OBIETTIVO = Prosegui il testo sull'American Taxpayer Relief Act of 2012 dopo l'ultima frase riportata, mantenendone il registro tecnico.

ESTRATTO DELLA FONTE =

In questo accordo si mantengono gran parte dei tagli alle tasse previsti
da Bush, contemporaneamente si inaspriscono i carichi fiscali e i limiti alle
detrazioni per le fasce più alte di reddito. Non sono però previsti né
rilevanti tagli alla spesa pubblica, né l’innalzamento del tetto del debito
pubblico, né misure speciali di controllo del debito pubblico. I due partiti
hanno deciso di rinviare di due mesi il taglio alla spesa e l’innalzamento del
tetto del debito, per renderli oggetto di ulteriori negoziazioni. Ad ogni modo,
l’accordo consentirà al governo statunitense di aumentare di seicento miliardi,
nell’arco di dieci anni, le entrate fiscali. I principali provvedimenti
all’interno dell’American Taxpayer Relief Act of 2012 sono[2]:
·
Aumento
dell’aliquota fiscale al 39.6% sui redditi a partire 400.000$ annui.(450.000$
per dichiarazioni fiscali congiunte di marito e moglie) Mantenimento delle
aliquote vigenti nel 2012 per i redditi inferiori a 400.000$ annui.
·
Aumento
dell’aliquota sui “capital gain” al 20% per coloro che hanno un reddito pari o
superiore ai 400.000$ / 450.000$ per dichiarazioni fiscali congiunte di marito
e moglie. Mantenimento della stessa aliquota, al 15% (come nel 2012), per i
redditi inferiori a 400.000$.
·
Applicazione
dell’aliquota del 20% ai dividendi azionari per coloro che hanno un reddito
pari o superiore ai 400.000$ / 450.000$ per dichiarazioni fiscali congiunte di
marito e moglie. Per redditi inferiori si mantiene l’aliquota del 15% vigente
nel 2012.
·
L’aliquota
sui patrimoni immobiliari superiori a 5.250.000$ sale al 40%.
·
Stretta
sulle deduzioni fiscali a partire dai redditi pari a 250.000$ annui (300.000$
annui per le dichiarazioni congiunte di marito e moglie).
·
Indicizzazione
all’inflazione per le aliquote minime.
·
Alcuni
crediti d’imposta per le famiglie più povere sono mantenuti.
·
Gli
aiuti federali per i disoccupati sono mantenuti per un altro anno.
·
Il
Medicare Sustainable Growth rate è mantenuto.
·
Blocco
degli aumenti del salario per i membri del congresso.
·
Estensione
per altri nove mesi dei sussidi nei settori dell’energia, dell’agricoltura e
dello sviluppo sostenibile.
Nonostante nei giorni seguenti l’approvazione dell’American Taxpayer
Relief Act le borse di tutto il mondo abbiano registrato chiusure positive,
numerosi opinionisti hanno espresso i loro dubbi sull’efficacia delle misure
adottate con l’accordo. Tra questi, l’economista Luigi Zingales della “Chicago
Booth School of Business” ritiene che non sia possibile rendere sostenibile
l’attuale modello di welfare “solo tassando di più i ricchi: anche negli
Stati Uniti non ce ne sono abbastanza. […] Bisogna ridurre i benefici promessi.

DATI DISPONIBILI =

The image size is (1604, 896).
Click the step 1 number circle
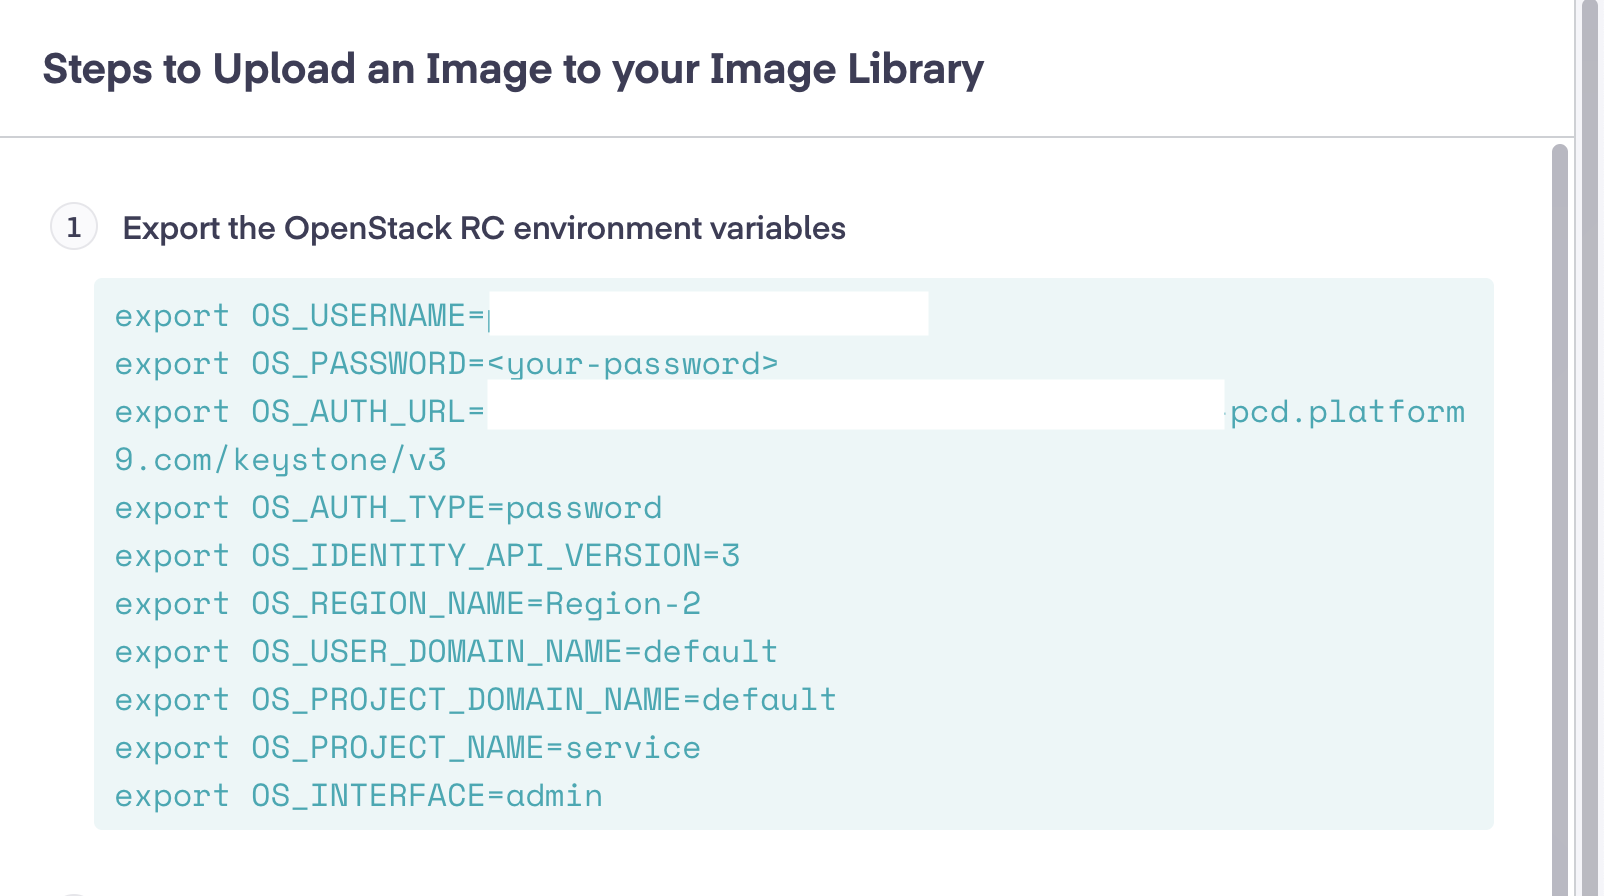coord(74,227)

SOLUZIONE PROPOSTA =
Ma politicamente qualsiasi riduzione degli entitlement è molto costosa. In
Italia lo abbiamo fatto sotto minaccia dello spread.
In America, dove non ci sono problemi
di spread, il sistema politico ha cercato di creare artificialmente una crisi
(il fiscal cliff) per forzare entrambi i partiti a delle scelte politicamente
costose.
Purtroppo, invece di sedersi
intorno a un tavolo e cercare un accordo sostanziale, democratici e
repubblicani hanno preferito continuare con la loro retorica elettorale. I
democratici chiedendo che, a pagare il conto, siano solo i ricchi. I
repubblicani opponendosi a qualsiasi aumento di imposte. Alla fine sul fronte
imposte hanno raggiunto un compromesso ragionevole: aumenteranno le tasse solo
per quelli che guadagnano più di 400mila dollari individualmente o 450mila come
famiglia (negli Stati Uniti esiste il cumulo dei redditi tra marito e moglie),
ovvero meno dell’1% della popolazione. Non altrettanto è stato fatto per i
tagli di spesa.” [3]
L’economista premio Nobel Paul
Krugman sembra meno pessimista del Prof. Zingales. Egli ritiene assurdo che si
debba essere ossessionati dal deficit in una situazione come quella attuale, in
cui gli Stati Uniti si finanziano sui mercati a tassi molto bassi[4]. Krugman, in un’ottica di
lungo periodo, argomenta che affinché il debito pubblico statunitense si
stabilizzi è necessario che il deficit sia ridotto di un 2% di Pil ogni anno[5]; tuttavia, egli non ritiene
questa una priorità in una situazione di difficoltà economica, a causa della
sicura recessione che affliggerebbe l’economia americana.